Bolt3D: Generating 3D Scenes in Seconds
Stanislaw Szymanowicz, Jason Y. Zhang, Pratul Srinivasan, Ruiqi Gao, Arthur Brussee, Aleksander Holynski, Ricardo Martin-Brualla, Jonathan T. Barron, Philipp Henzler
TL;DR
Bolt3D tackles fast, scalable 3D scene generation by reframing 3D creation as a conditional diffusion problem over a 3D Gaussian splat representation. It introduces a Geometry VAE and a multi-view latent diffusion model to generate per-view geometry and appearance, followed by a Gaussian head to produce opacities and covariances, enabling renderable 3D scenes without per-scene optimization. Training relies on a large-scale MASt3R-derived dataset of dense, multi-view pointmaps to supervise geometry and rendering losses, improving realism in unobserved regions.
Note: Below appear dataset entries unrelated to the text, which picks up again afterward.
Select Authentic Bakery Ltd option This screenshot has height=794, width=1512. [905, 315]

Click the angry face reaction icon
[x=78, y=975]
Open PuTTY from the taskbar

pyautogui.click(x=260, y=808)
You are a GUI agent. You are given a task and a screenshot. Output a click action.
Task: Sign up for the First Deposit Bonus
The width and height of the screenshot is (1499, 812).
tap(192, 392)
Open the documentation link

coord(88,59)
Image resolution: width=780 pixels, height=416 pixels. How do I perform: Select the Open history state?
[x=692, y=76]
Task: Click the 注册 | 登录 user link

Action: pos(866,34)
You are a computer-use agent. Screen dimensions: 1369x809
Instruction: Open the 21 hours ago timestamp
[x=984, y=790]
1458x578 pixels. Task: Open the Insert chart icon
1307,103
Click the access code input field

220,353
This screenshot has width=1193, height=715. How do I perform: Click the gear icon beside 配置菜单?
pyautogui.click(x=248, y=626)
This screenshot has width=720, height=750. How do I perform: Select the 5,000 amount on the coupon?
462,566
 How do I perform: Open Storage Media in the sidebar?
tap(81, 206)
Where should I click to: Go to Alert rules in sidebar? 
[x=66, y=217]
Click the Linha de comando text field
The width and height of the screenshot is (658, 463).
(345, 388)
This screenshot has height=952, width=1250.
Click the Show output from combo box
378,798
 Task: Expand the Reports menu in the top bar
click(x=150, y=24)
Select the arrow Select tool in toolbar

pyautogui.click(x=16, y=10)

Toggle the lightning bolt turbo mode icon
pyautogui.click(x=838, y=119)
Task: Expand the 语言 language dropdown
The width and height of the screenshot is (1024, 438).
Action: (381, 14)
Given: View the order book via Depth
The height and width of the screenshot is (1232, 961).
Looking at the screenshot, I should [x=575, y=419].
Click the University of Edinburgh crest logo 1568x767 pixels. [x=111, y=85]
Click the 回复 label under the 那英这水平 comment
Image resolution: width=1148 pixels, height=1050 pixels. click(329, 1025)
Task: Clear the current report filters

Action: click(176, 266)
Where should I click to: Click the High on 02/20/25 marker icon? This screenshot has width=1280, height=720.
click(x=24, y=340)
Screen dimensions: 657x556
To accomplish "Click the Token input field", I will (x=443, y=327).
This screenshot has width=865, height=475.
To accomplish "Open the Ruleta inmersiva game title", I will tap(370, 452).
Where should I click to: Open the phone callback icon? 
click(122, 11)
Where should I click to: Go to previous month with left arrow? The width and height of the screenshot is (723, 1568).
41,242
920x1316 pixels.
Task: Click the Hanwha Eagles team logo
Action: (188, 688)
The approach achieves interactive speeds (seconds) on a single GPU and reduces inference cost by up to 300x compared to optimization-based methods, enabling scalable 3D content creation with realistic, view-consistent results.
Abstract
We present a latent diffusion model for fast feed-forward 3D scene generation. Given one or more images, our model Bolt3D directly samples a 3D scene representation in less than seven seconds on a single GPU. We achieve this by leveraging powerful and scalable existing 2D diffusion network architectures to produce consistent high-fidelity 3D scene representations. To train this model, we create a large-scale multiview-consistent dataset of 3D geometry and appearance by applying state-of-the-art dense 3D reconstruction techniques to existing multiview image datasets. Compared to prior multiview generative models that require per-scene optimization for 3D reconstruction, Bolt3D reduces the inference cost by a factor of up to 300 times.